The emerging tensions between police forces on how to police prostitution
“The failure of West Yorkshire Police and other forces to fully adopt the 2011 guidance is indicative of a fundamental difference of opinion, perhaps even tensions, among senior police officers from different forces about how to police prostitution…. These tensions are now spilling out in to the mainstream media. In a Guardian article from January 2014 about the murder of Mariana Popa, two of Britain’s most senior police chiefs (both ACPO members) – Chris Armitt, assistant chief constable of Merseyside police and the national police lead on prostitution in England and Wales, and Martin Hewitt, deputy assistant commissioner of Scotland Yard and the lead for adult sexual offences at the Association of Chief Police Officers – denounced the police approach to prostitution as a mess and said that operations to tackle the trade are “counterproductive” and likely to put the lives of women at risk.”

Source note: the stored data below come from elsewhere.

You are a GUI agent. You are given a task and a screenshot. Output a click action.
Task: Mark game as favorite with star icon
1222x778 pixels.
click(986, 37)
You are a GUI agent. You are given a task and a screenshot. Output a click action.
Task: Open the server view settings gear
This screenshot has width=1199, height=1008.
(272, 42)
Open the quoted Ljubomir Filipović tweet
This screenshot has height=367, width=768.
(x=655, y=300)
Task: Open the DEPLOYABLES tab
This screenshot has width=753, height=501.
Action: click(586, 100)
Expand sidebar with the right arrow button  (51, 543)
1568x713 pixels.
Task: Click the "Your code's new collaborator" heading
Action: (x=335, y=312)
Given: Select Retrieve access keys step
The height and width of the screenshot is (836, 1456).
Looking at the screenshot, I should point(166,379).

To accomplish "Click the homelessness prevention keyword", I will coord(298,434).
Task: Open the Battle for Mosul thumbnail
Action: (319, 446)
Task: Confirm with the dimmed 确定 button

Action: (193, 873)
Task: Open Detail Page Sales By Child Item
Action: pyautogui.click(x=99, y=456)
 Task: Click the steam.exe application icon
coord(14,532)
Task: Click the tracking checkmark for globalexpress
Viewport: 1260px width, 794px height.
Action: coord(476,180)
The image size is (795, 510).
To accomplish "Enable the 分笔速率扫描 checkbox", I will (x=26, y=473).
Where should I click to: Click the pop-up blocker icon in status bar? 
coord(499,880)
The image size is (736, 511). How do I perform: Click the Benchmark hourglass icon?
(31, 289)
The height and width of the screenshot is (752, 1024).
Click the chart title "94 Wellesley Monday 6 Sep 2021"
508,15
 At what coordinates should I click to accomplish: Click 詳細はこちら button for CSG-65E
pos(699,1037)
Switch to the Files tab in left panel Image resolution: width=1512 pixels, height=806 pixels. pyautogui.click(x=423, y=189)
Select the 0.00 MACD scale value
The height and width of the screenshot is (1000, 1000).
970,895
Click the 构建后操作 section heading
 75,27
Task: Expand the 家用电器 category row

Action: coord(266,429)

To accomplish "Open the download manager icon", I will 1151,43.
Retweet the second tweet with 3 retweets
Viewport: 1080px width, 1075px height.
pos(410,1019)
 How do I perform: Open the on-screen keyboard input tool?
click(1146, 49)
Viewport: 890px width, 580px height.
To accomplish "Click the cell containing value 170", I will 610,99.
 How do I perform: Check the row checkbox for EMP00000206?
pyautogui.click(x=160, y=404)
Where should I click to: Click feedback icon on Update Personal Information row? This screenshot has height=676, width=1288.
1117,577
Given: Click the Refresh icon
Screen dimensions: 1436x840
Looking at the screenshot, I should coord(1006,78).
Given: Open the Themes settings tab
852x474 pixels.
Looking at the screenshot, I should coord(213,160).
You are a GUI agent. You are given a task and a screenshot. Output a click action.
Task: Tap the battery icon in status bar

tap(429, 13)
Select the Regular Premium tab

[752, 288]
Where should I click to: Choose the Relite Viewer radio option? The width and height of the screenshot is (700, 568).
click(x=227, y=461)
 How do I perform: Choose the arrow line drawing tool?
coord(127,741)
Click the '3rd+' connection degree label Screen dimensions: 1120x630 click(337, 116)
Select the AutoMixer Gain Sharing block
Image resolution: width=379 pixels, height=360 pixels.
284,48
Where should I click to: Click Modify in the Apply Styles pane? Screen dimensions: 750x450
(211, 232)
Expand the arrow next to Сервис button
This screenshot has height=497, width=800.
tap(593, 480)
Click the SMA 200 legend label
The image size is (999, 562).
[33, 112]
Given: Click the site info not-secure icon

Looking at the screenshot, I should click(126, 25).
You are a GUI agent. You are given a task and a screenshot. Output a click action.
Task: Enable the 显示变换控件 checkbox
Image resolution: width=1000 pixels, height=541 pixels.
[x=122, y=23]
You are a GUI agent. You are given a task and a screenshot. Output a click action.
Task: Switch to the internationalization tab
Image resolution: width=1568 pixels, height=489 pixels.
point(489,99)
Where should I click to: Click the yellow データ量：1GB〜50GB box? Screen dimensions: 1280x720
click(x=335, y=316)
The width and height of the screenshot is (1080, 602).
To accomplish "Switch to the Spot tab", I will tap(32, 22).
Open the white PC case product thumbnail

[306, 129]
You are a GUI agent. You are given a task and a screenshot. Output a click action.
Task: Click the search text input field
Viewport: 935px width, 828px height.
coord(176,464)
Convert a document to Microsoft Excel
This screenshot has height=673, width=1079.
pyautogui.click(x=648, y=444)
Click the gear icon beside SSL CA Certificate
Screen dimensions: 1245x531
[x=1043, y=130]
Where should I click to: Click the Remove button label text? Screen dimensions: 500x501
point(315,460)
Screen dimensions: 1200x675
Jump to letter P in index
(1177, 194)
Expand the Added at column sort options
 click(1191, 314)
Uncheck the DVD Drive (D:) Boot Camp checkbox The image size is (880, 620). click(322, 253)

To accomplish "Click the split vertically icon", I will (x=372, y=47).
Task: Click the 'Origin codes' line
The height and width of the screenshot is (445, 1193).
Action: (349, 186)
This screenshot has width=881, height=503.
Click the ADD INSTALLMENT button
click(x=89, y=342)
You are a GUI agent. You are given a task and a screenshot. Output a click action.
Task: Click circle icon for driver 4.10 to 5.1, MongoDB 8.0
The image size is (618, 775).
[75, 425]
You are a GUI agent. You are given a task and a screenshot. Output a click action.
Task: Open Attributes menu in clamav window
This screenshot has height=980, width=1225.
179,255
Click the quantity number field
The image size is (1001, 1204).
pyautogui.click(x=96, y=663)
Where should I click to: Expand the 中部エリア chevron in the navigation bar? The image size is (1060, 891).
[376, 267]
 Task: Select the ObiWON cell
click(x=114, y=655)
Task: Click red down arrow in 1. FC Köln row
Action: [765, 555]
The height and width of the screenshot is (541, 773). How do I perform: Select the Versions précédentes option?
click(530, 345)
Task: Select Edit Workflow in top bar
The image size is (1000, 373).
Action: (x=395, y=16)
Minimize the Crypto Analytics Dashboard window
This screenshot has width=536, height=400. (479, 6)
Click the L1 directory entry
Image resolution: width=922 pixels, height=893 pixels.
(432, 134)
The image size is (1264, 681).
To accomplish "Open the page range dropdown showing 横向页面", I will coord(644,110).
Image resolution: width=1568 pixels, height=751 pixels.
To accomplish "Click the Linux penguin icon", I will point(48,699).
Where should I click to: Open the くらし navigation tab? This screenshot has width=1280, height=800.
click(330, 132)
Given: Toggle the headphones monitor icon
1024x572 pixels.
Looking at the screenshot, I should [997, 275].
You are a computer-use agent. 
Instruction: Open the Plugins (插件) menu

In a previous post (The policing of prostitution in West Yorkshire) I discussed how West Yorkshire Police is not following the Association of Chief Police Officers 2011 Guidance for Policing Prostitution and Sexual Exploitation in at least two important aspects, namely treating crimes against sex workers as hate crimes and employing Independent Sexual Violence Advisors to support sex workers. What does the Association of Chief Police Officers think about their guidance not being followed by West Yorkshire Police?